## PROBLEM REQUIREMENTS
Using the word "Read" as the filter, copy each matching line from the records.
START RECORDS FOR THE EXERCISE
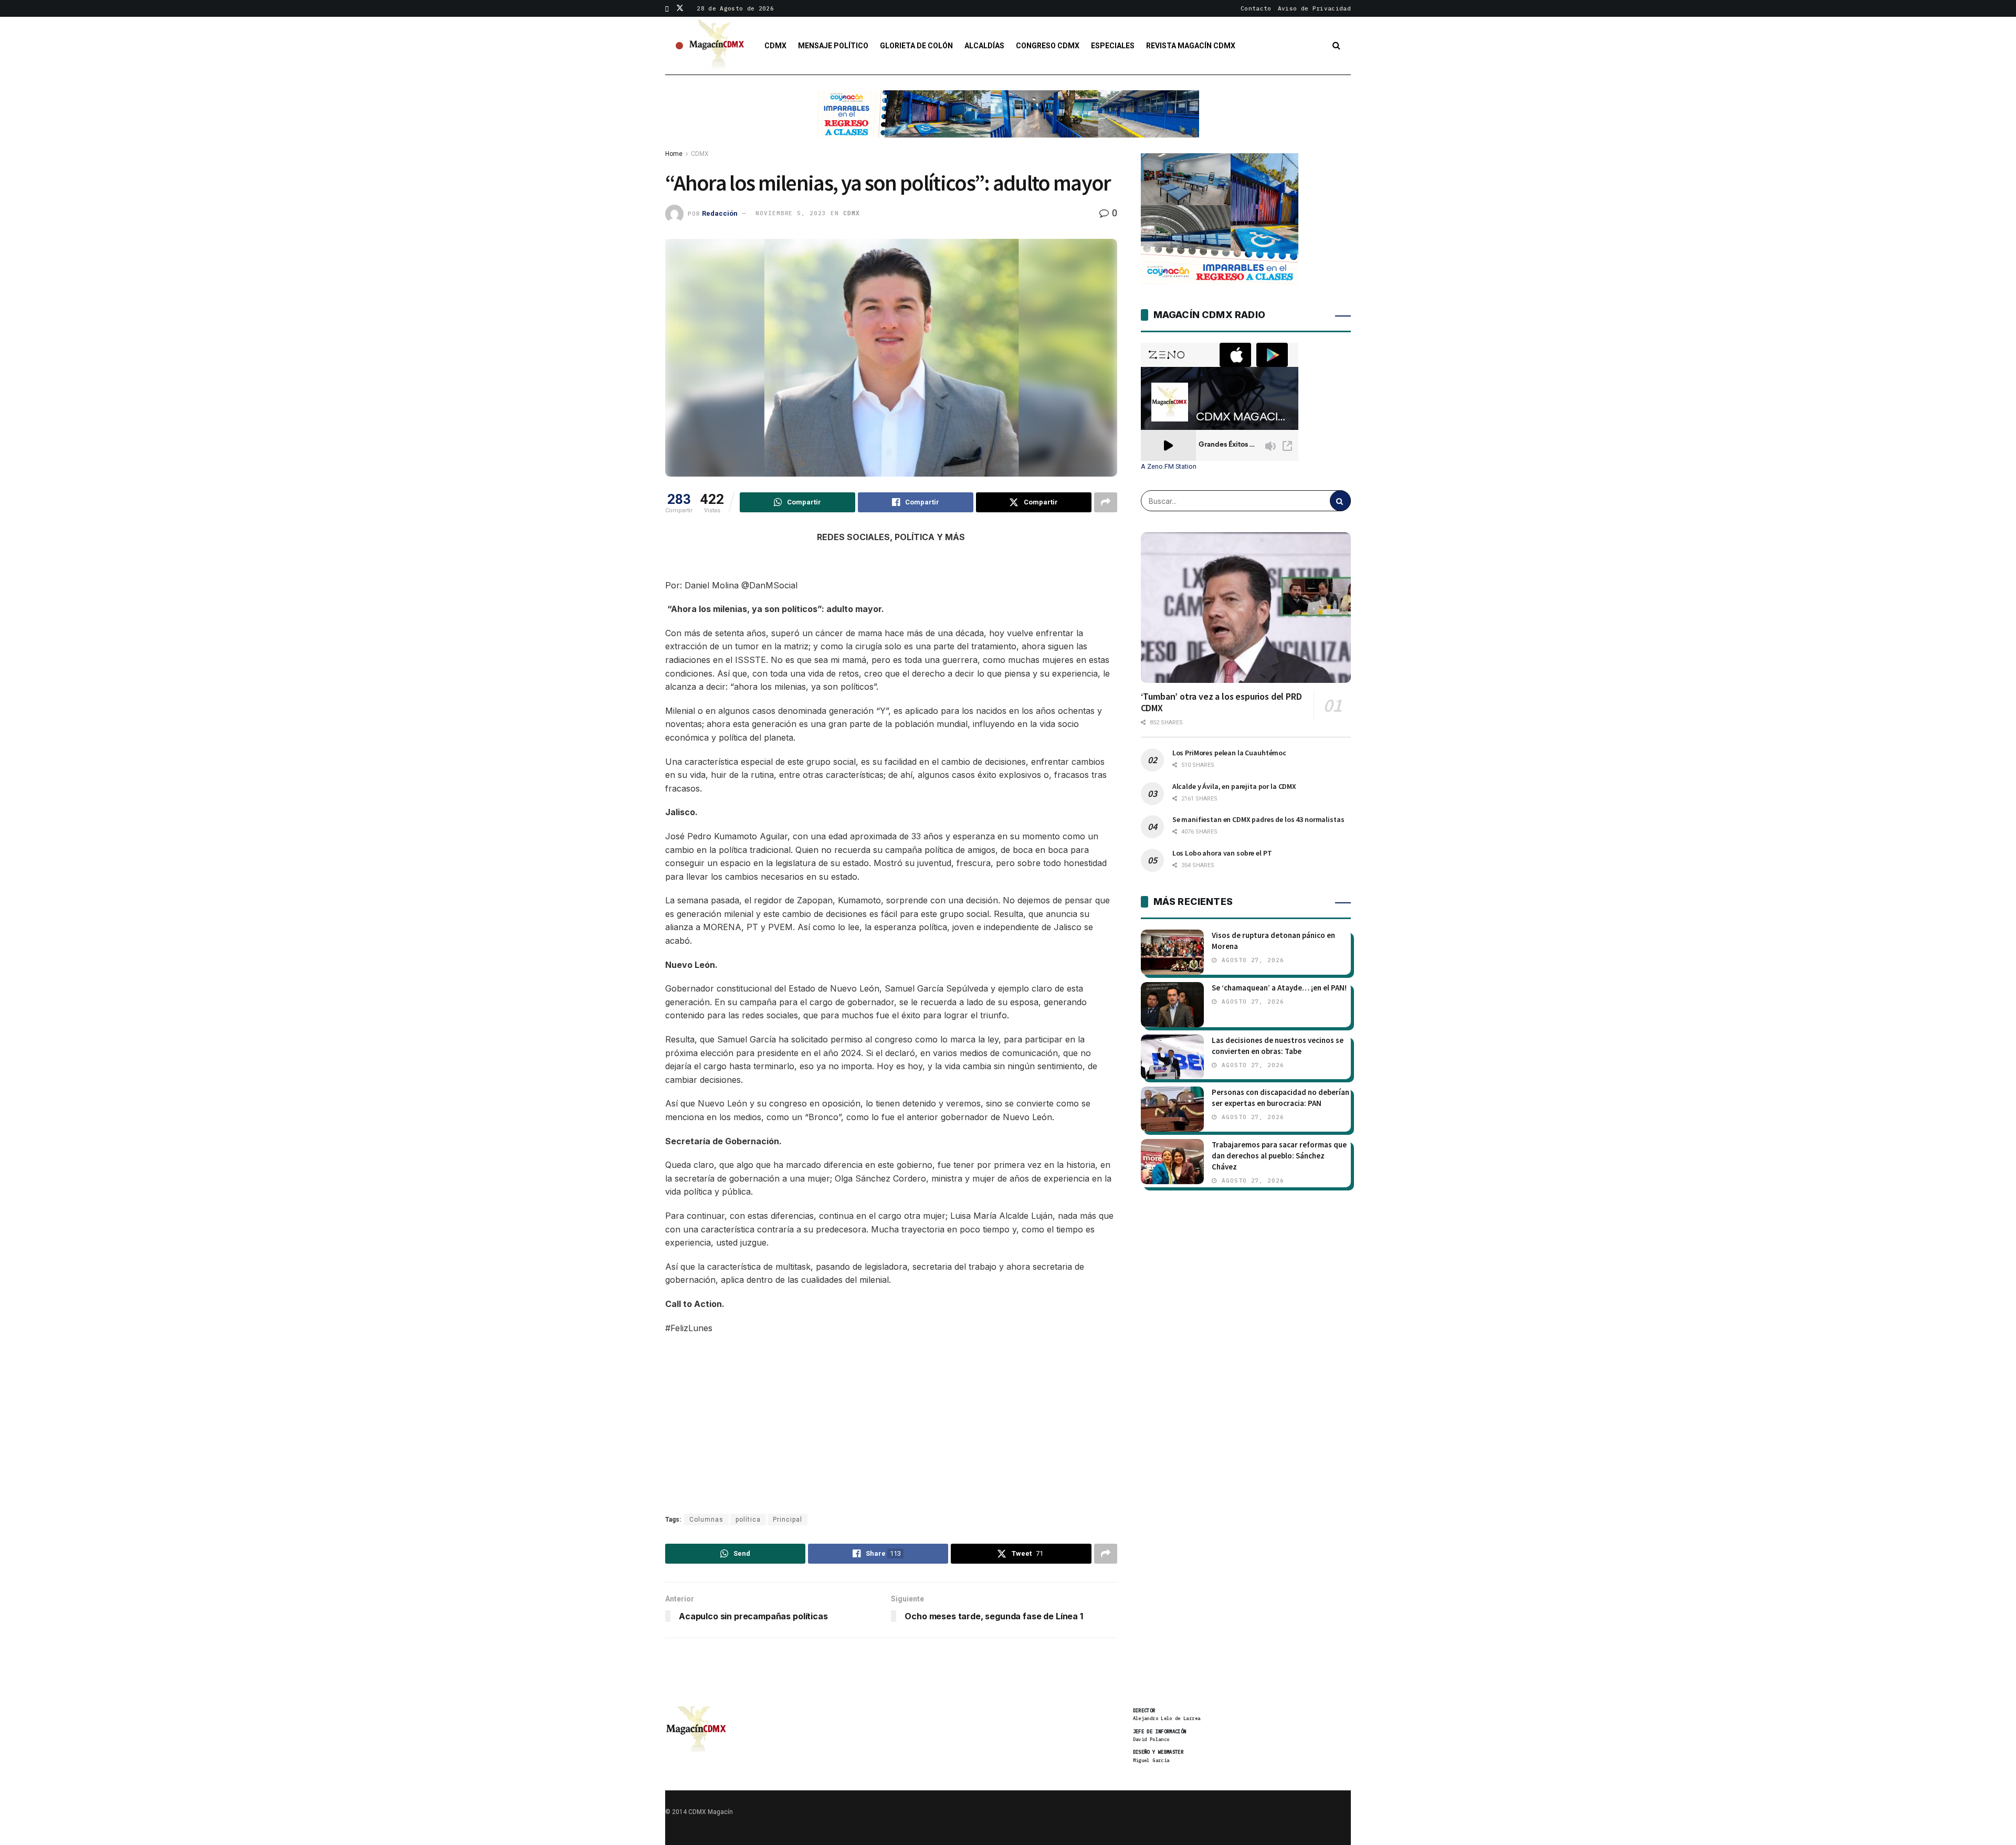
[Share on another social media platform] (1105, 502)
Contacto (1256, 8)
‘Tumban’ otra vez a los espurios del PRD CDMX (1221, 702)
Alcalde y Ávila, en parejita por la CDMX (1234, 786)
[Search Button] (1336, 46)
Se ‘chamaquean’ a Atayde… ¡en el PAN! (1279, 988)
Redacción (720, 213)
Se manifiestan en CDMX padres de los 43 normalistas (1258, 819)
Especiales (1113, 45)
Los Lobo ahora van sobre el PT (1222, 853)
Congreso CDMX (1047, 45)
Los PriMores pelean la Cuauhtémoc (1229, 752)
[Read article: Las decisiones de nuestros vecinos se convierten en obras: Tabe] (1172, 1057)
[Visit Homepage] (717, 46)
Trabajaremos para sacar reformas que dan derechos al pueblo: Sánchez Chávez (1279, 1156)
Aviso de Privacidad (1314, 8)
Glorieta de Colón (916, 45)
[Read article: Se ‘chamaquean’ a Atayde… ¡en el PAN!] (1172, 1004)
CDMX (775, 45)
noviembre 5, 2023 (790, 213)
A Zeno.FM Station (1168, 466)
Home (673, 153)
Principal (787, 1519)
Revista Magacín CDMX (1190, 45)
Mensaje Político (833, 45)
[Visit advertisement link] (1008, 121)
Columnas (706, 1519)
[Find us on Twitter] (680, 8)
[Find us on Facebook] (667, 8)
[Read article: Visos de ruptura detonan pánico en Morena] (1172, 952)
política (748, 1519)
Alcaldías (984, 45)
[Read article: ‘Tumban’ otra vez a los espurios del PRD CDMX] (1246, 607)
END RECORDS FOR THE EXERCISE
## ANSWER BOX
[Read article: Las decisiones de nuestros vecinos se convierten en obras: Tabe] (1172, 1057)
[Read article: Se ‘chamaquean’ a Atayde… ¡en el PAN!] (1172, 1004)
[Read article: Visos de ruptura detonan pánico en Morena] (1172, 952)
[Read article: ‘Tumban’ otra vez a los espurios del PRD CDMX] (1246, 607)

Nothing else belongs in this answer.